Stored records:
##############################
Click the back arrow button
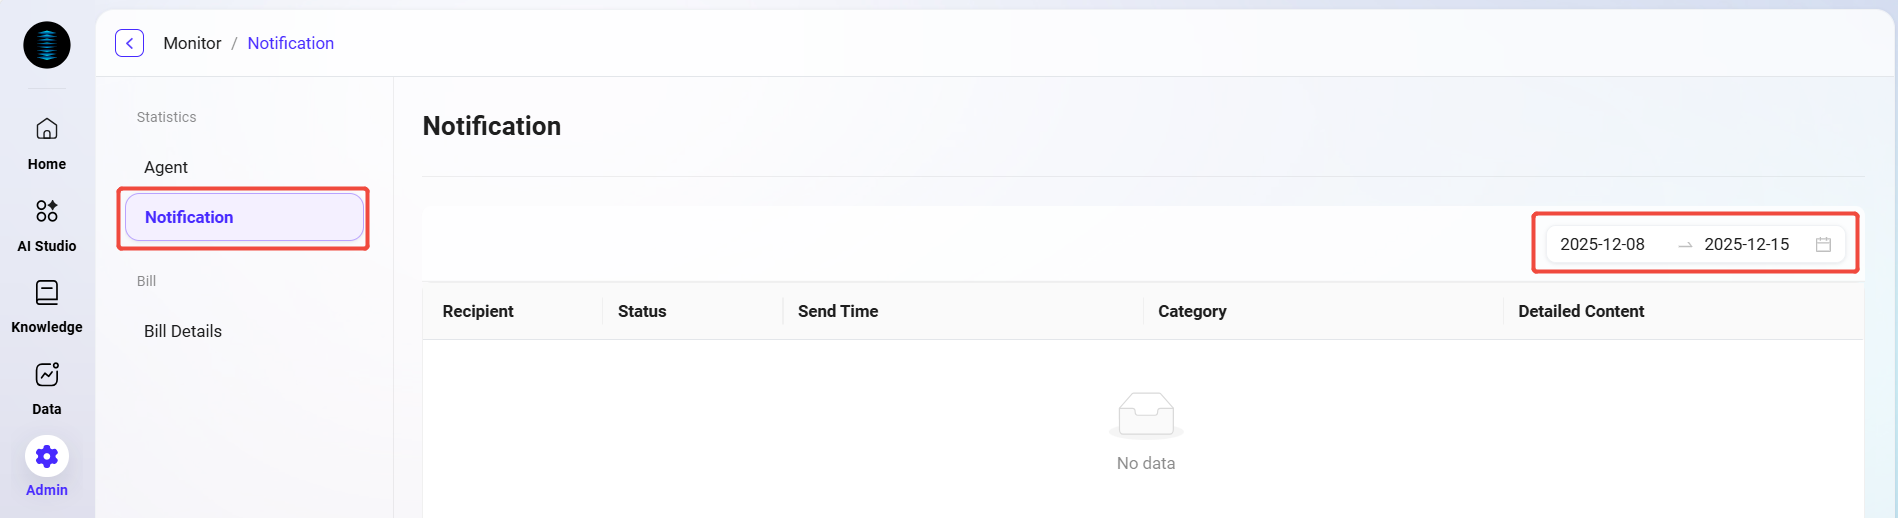The image size is (1898, 518). point(130,43)
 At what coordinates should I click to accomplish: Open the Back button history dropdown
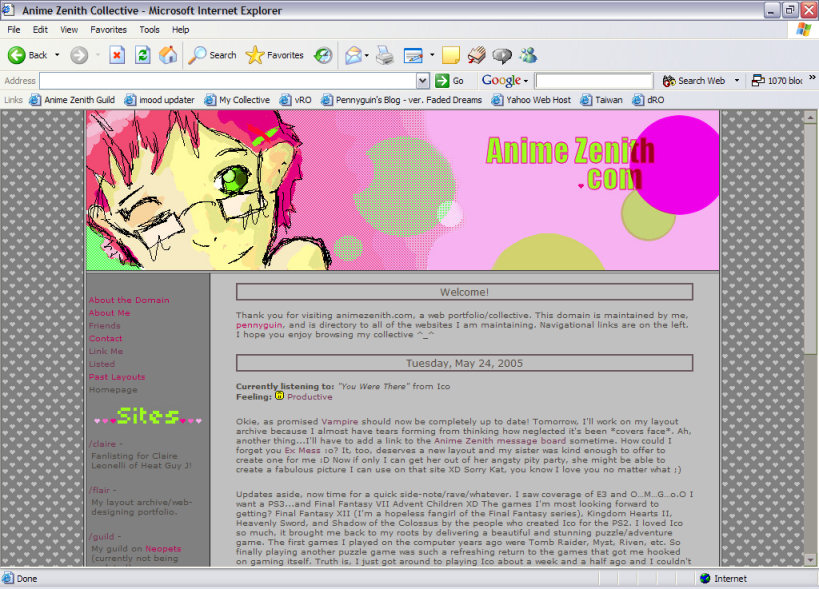pyautogui.click(x=57, y=55)
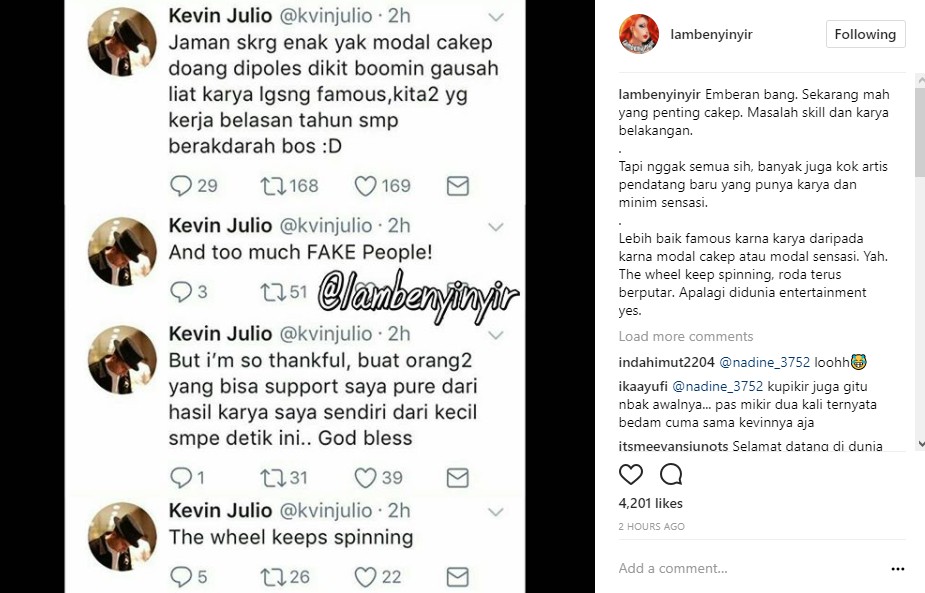Screen dimensions: 925x593
Task: Expand chevron on FAKE People tweet
Action: 496,227
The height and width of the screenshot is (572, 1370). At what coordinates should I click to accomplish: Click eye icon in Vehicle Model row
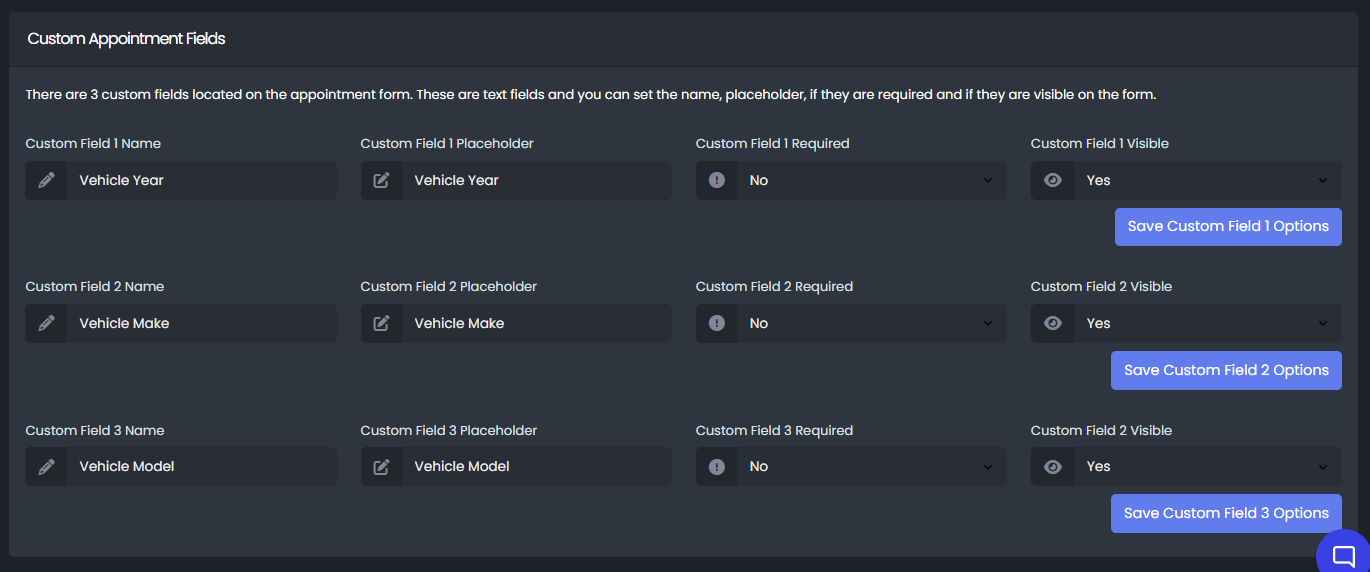click(1052, 466)
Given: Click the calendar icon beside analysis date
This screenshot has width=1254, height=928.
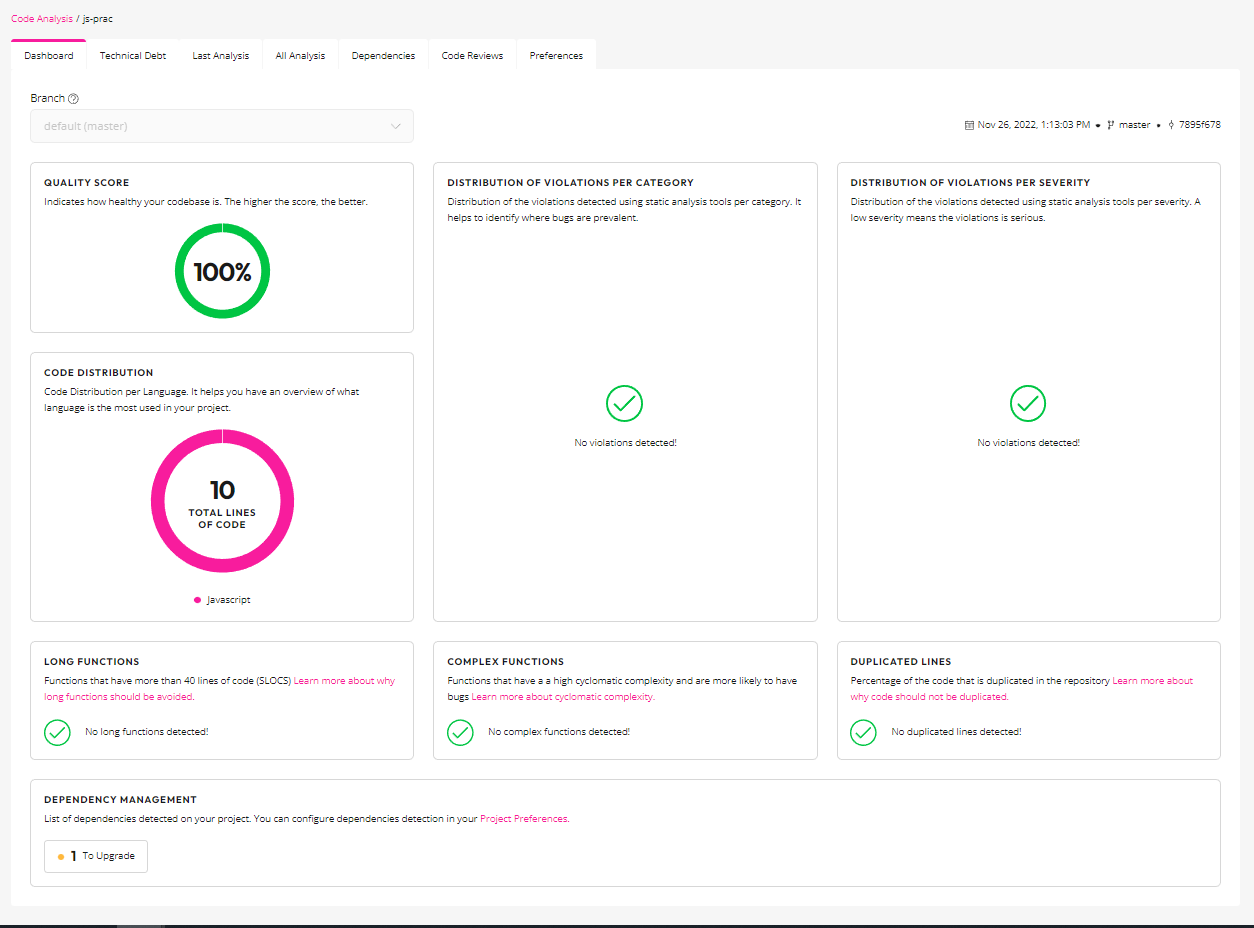Looking at the screenshot, I should point(969,125).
##############################
- **Aim of the exercise**
Reproduce exactly, and only, the part of the entries above that runs from the line with "The height and" to the last line, both included. Pictures stay out.

- **Written solution**
The height and width of the screenshot is (572, 1370). At what coordinates should I click to accomplish: Click eye icon in Vehicle Model row
click(1052, 466)
Given: Click the calendar icon beside analysis date
This screenshot has width=1254, height=928.
Looking at the screenshot, I should point(969,125).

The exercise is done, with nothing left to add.